Describe the artwork: The cubic structural evolution project
By Nabil Sabio Azadi
'Presence' December 2025
This installation by Icelandic–Danish artist Olafur Eliasson fills the gallery with long, white tables piled high with thousands of small white LEGO bricks. The tables form a wide rectangular surface, low enough for both children and adults to reach comfortably.
Spread across the surface are countless constructions built from the same uniform white pieces. Some are small and simple – a single tower or a wall only a few bricks high. Others are tall and intricate, rising to half a metre or more. Shapes resemble skyscrapers, bridges, domes, towers and imagined structures. Together they present a sprawling cityscape. Beneath and between the constructions lie scattered mounds of loose bricks, ready to be used for further building.

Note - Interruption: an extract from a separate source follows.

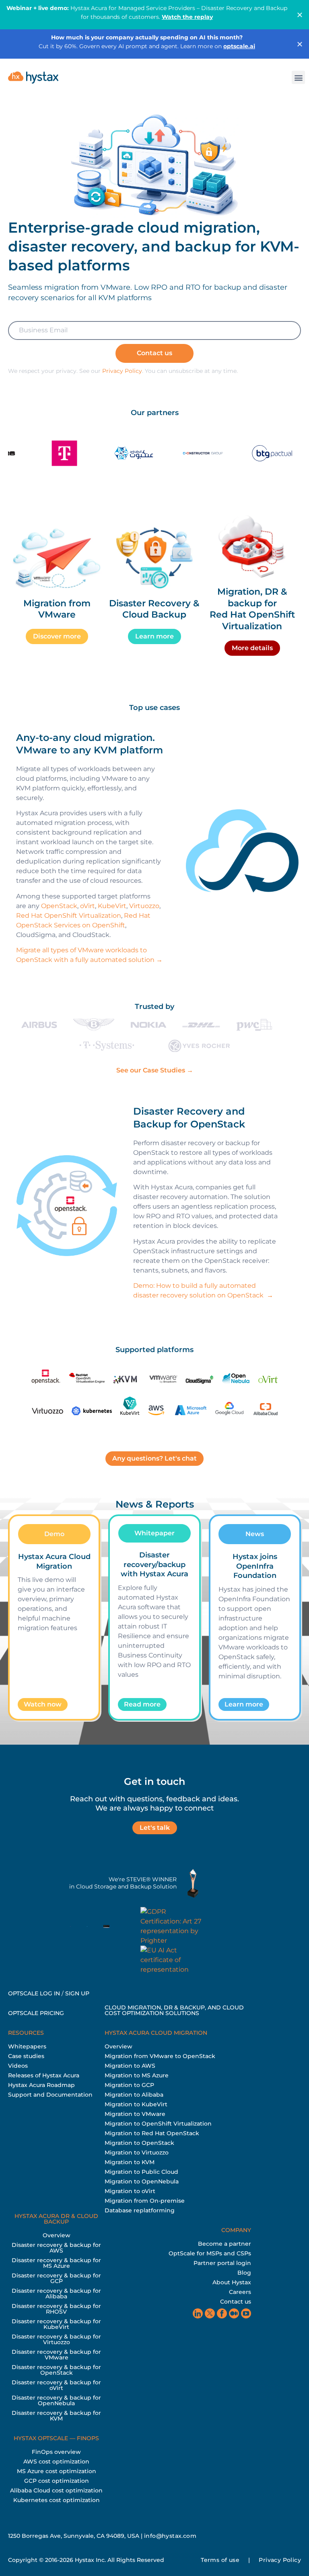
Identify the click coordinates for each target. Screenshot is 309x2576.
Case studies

Visitors are active participants in the work. Throughout the exhibition, people sit or stand around the tables, taking handfuls of bricks and adding to the evolving city. Each new contribution becomes part of the whole, with later visitors building onto or reshaping what has been left before them. The result is a landscape that is always in flux – partly planned, partly improvised and constantly remade.
The overall effect is of a collaborative structure that grows and shifts over time. The uniform whiteness of the LEGO bricks gives the city a sculptural, architectural quality, while every addition carries the trace of individual hands.